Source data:
——

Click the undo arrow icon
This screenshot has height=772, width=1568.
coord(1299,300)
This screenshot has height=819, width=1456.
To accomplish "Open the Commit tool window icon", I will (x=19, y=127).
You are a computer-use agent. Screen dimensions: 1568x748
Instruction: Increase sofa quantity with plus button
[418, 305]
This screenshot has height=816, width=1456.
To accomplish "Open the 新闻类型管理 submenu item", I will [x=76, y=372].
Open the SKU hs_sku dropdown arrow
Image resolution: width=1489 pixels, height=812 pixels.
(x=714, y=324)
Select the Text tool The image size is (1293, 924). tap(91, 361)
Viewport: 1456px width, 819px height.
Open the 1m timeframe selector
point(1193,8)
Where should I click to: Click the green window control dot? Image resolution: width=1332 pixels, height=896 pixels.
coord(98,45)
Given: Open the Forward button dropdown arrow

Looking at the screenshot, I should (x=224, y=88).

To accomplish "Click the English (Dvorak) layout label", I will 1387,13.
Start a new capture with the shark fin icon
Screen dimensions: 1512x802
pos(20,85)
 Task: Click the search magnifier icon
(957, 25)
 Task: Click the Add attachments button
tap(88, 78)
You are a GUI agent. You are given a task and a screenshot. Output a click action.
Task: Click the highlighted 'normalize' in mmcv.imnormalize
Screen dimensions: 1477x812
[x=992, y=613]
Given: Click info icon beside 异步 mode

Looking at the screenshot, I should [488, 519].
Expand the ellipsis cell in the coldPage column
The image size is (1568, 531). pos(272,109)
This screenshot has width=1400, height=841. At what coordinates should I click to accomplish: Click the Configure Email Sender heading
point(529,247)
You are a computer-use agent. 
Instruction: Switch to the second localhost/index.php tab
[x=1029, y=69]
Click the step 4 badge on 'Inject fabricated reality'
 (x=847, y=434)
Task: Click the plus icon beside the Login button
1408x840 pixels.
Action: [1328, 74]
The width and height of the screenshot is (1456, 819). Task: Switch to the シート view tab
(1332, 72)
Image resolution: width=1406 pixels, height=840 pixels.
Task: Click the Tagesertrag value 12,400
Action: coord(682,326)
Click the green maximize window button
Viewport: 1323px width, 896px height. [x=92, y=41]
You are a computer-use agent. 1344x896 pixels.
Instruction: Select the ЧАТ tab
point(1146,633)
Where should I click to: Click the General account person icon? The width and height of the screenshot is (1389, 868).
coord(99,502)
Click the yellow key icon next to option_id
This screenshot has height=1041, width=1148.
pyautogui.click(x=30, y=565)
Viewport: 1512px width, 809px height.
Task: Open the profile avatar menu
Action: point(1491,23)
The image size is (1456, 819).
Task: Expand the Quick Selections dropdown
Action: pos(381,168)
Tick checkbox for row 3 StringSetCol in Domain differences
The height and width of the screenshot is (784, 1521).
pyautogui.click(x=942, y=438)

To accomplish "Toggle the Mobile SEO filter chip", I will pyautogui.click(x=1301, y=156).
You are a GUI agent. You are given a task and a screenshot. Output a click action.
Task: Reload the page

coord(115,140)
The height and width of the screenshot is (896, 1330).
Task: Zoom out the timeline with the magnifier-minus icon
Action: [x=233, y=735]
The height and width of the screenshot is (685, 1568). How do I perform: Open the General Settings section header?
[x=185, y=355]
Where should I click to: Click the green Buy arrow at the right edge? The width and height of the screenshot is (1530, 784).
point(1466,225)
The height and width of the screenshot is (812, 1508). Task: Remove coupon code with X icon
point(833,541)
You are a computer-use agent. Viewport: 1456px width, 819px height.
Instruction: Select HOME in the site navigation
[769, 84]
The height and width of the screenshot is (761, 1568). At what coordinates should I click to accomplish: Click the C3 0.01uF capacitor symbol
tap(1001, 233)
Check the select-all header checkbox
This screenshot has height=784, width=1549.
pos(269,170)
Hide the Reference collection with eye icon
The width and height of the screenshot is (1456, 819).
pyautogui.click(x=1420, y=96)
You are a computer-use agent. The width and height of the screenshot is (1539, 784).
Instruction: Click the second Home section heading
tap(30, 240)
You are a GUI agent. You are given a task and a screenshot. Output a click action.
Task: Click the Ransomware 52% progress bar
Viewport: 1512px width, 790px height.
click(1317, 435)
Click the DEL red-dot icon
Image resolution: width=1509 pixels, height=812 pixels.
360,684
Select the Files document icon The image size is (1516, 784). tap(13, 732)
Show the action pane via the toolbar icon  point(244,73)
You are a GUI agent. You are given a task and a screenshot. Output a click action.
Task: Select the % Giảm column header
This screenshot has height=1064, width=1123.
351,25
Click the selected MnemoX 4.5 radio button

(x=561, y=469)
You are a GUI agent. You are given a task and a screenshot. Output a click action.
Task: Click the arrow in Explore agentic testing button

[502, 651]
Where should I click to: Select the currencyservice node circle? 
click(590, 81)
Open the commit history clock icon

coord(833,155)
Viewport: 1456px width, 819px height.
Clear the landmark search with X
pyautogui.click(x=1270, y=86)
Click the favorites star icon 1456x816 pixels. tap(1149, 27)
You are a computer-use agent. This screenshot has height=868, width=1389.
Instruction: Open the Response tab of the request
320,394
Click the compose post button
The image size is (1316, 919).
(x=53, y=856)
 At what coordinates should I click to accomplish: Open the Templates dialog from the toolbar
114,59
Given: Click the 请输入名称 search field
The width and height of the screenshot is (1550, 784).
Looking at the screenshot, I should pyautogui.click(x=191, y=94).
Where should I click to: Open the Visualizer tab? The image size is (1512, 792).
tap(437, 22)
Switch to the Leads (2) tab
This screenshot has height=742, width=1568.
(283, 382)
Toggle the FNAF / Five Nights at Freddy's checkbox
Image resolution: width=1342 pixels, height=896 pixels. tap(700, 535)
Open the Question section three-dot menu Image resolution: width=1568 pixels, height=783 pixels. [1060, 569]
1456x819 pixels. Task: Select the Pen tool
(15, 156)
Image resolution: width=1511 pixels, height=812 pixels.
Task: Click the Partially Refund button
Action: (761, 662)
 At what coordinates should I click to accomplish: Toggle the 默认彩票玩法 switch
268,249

——

### Description of the task
A word-for-word restatement of the data above is required.

### Result
Click the undo arrow icon
This screenshot has height=772, width=1568.
coord(1299,300)
This screenshot has height=819, width=1456.
To accomplish "Open the Commit tool window icon", I will (x=19, y=127).
You are a computer-use agent. Screen dimensions: 1568x748
Instruction: Increase sofa quantity with plus button
[418, 305]
This screenshot has height=816, width=1456.
To accomplish "Open the 新闻类型管理 submenu item", I will [x=76, y=372].
Open the SKU hs_sku dropdown arrow
Image resolution: width=1489 pixels, height=812 pixels.
(x=714, y=324)
Select the Text tool The image size is (1293, 924). tap(91, 361)
Viewport: 1456px width, 819px height.
Open the 1m timeframe selector
point(1193,8)
Where should I click to: Click the green window control dot? Image resolution: width=1332 pixels, height=896 pixels.
coord(98,45)
Given: Open the Forward button dropdown arrow

Looking at the screenshot, I should (x=224, y=88).

To accomplish "Click the English (Dvorak) layout label", I will 1387,13.
Start a new capture with the shark fin icon
Screen dimensions: 1512x802
pos(20,85)
 Task: Click the search magnifier icon
(957, 25)
 Task: Click the Add attachments button
tap(88, 78)
You are a GUI agent. You are given a task and a screenshot. Output a click action.
Task: Click the highlighted 'normalize' in mmcv.imnormalize
Screen dimensions: 1477x812
[x=992, y=613]
Given: Click info icon beside 异步 mode

Looking at the screenshot, I should [488, 519].
Expand the ellipsis cell in the coldPage column
The image size is (1568, 531). pos(272,109)
This screenshot has width=1400, height=841. At what coordinates should I click to accomplish: Click the Configure Email Sender heading
point(529,247)
You are a computer-use agent. 
Instruction: Switch to the second localhost/index.php tab
[x=1029, y=69]
Click the step 4 badge on 'Inject fabricated reality'
 (x=847, y=434)
Task: Click the plus icon beside the Login button
1408x840 pixels.
Action: [1328, 74]
The width and height of the screenshot is (1456, 819). Task: Switch to the シート view tab
(1332, 72)
Image resolution: width=1406 pixels, height=840 pixels.
Task: Click the Tagesertrag value 12,400
Action: coord(682,326)
Click the green maximize window button
Viewport: 1323px width, 896px height. [x=92, y=41]
You are a computer-use agent. 1344x896 pixels.
Instruction: Select the ЧАТ tab
point(1146,633)
Where should I click to: Click the General account person icon? The width and height of the screenshot is (1389, 868).
coord(99,502)
Click the yellow key icon next to option_id
This screenshot has height=1041, width=1148.
pyautogui.click(x=30, y=565)
Viewport: 1512px width, 809px height.
Task: Open the profile avatar menu
Action: point(1491,23)
The image size is (1456, 819).
Task: Expand the Quick Selections dropdown
Action: pos(381,168)
Tick checkbox for row 3 StringSetCol in Domain differences
The height and width of the screenshot is (784, 1521).
pyautogui.click(x=942, y=438)

To accomplish "Toggle the Mobile SEO filter chip", I will pyautogui.click(x=1301, y=156).
You are a GUI agent. You are given a task and a screenshot. Output a click action.
Task: Reload the page

coord(115,140)
The height and width of the screenshot is (896, 1330).
Task: Zoom out the timeline with the magnifier-minus icon
Action: [x=233, y=735]
The height and width of the screenshot is (685, 1568). How do I perform: Open the General Settings section header?
[x=185, y=355]
Where should I click to: Click the green Buy arrow at the right edge? The width and height of the screenshot is (1530, 784).
point(1466,225)
The height and width of the screenshot is (812, 1508). Task: Remove coupon code with X icon
point(833,541)
You are a computer-use agent. Viewport: 1456px width, 819px height.
Instruction: Select HOME in the site navigation
[769, 84]
The height and width of the screenshot is (761, 1568). At what coordinates should I click to accomplish: Click the C3 0.01uF capacitor symbol
tap(1001, 233)
Check the select-all header checkbox
This screenshot has height=784, width=1549.
pos(269,170)
Hide the Reference collection with eye icon
The width and height of the screenshot is (1456, 819).
pyautogui.click(x=1420, y=96)
You are a computer-use agent. The width and height of the screenshot is (1539, 784).
Instruction: Click the second Home section heading
tap(30, 240)
You are a GUI agent. You are given a task and a screenshot. Output a click action.
Task: Click the Ransomware 52% progress bar
Viewport: 1512px width, 790px height.
click(1317, 435)
Click the DEL red-dot icon
Image resolution: width=1509 pixels, height=812 pixels.
360,684
Select the Files document icon The image size is (1516, 784). tap(13, 732)
Show the action pane via the toolbar icon  point(244,73)
You are a GUI agent. You are given a task and a screenshot. Output a click action.
Task: Select the % Giảm column header
This screenshot has height=1064, width=1123.
351,25
Click the selected MnemoX 4.5 radio button

(x=561, y=469)
You are a GUI agent. You are given a task and a screenshot. Output a click action.
Task: Click the arrow in Explore agentic testing button

[502, 651]
Where should I click to: Select the currencyservice node circle? 
click(590, 81)
Open the commit history clock icon

coord(833,155)
Viewport: 1456px width, 819px height.
Clear the landmark search with X
pyautogui.click(x=1270, y=86)
Click the favorites star icon 1456x816 pixels. tap(1149, 27)
You are a computer-use agent. This screenshot has height=868, width=1389.
Instruction: Open the Response tab of the request
320,394
Click the compose post button
The image size is (1316, 919).
(x=53, y=856)
 At what coordinates should I click to accomplish: Open the Templates dialog from the toolbar
114,59
Given: Click the 请输入名称 search field
The width and height of the screenshot is (1550, 784).
Looking at the screenshot, I should pyautogui.click(x=191, y=94).
Where should I click to: Open the Visualizer tab? The image size is (1512, 792).
tap(437, 22)
Switch to the Leads (2) tab
This screenshot has height=742, width=1568.
(283, 382)
Toggle the FNAF / Five Nights at Freddy's checkbox
Image resolution: width=1342 pixels, height=896 pixels. tap(700, 535)
Open the Question section three-dot menu Image resolution: width=1568 pixels, height=783 pixels. [1060, 569]
1456x819 pixels. Task: Select the Pen tool
(15, 156)
Image resolution: width=1511 pixels, height=812 pixels.
Task: Click the Partially Refund button
Action: (761, 662)
 At what coordinates should I click to accomplish: Toggle the 默认彩票玩法 switch
268,249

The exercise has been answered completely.